There have been more than a half dozen full-length ballets that were choreographed since 2000 that are being premiered or remounted this year, and, typically, they are major investments in terms of score -- at least four of them have original scores -- as well as sets and costumes:

The Snow Queen (Michael Corder/Sergei Prokovief) -- Birmingham Royal Ballet, premieres this month.

Carmen, The Passion (Mauricio Wainrot, Elizabeth Raum [original score]) -- Royal Winnipeg Ballet (I think new). They've also performed his Carmina Burana and The Messiah in the past few years.

Peter Pan (Septime Webre, Carmon DeLeone [original score]) -- Ballet British Columbia, Dayton Ballet (2000)

Wurthering Heights (Kader Belarbi, Philippe Hersant [original score]) -- Paris Opera Ballet (2002)

An Italian Straw Hat (James Kudelka, Michael Torke [original score]) -- National Ballet of Canada (2005)

Alice's Wonderland (Giorgio Madia, Nino Rota) -- Staatsoper Berlin (2005)

Aladdin (Gerard Charles, no composer I can find) -- Ballet Met (premiere)

Caligula (Nicolas Le Riche, Antonio Vivaldi) -- Paris Opera Ballet (2005)

Extending to 1999, Dracula (Michael Pink, Phillip Feeney [original score?]) -- Colorado Ballet and David Nixon's version, with music by Michael Daugherty, Arvo Part, Sergei Rachmaninov, and Alfred Schnittke, to be performed by Ballet Met, and squeezing back to 1997, Ben Stevenson's Dracula, to be performed by Pennsylvania Ballet and Texas Metropolitan Ballet, with music by Franz Liszt.

The common things I see are:

1. These productions are generally family-friendly (Well maybe not Caligula)

2. It helps to have the resources of a major institution

3. You can get away with less opulent sets than in opera, if the costumes are nice.

4. Those underpaid dancers are a lot less expensive than opera singers.

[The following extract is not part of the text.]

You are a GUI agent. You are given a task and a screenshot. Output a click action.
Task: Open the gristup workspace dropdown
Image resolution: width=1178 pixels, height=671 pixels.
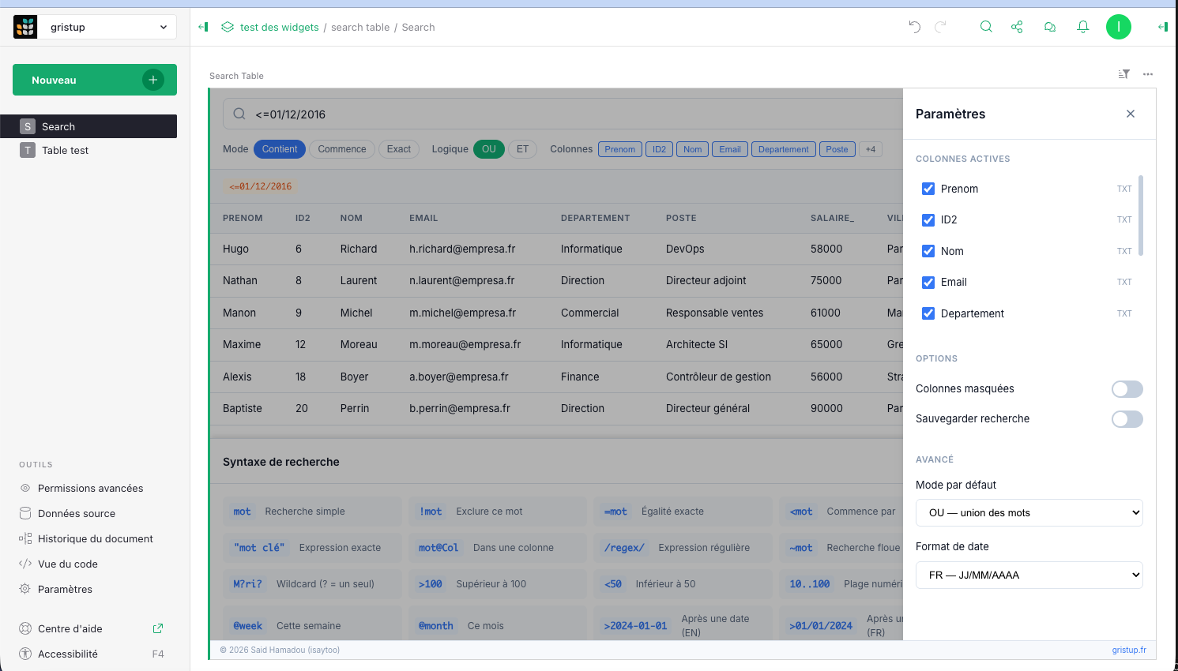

5. Ballet seasons tend to be locked in place the year before, while opera singers need to be locked into contract two to five years ahead of time, and they want to know what they are singing. If Company XYZ has a hit with its Dracula, other companies can rent the sets and costumes and present the ballet themselves within a year or two, while in opera, unless there is a formal or informal arrangement to co-produce/rent early on, by the time anyone else can schedule it, even the most popular opera can lose the buzz of the premiere. Speight Jenkins said that he had contracted with Focile (and maybe Burden?) to sing something else in the October time slot, when Peter Gelb mentioned the opportunity to co-produce Iphigenia in Tauris. If Focile and others contracted for the other opera were uninterested in this work, I suppose they'd be let out of their contracts, and Jenkins would have had to find available lead singers with relatively little notice (for opera) to take up the opportunity.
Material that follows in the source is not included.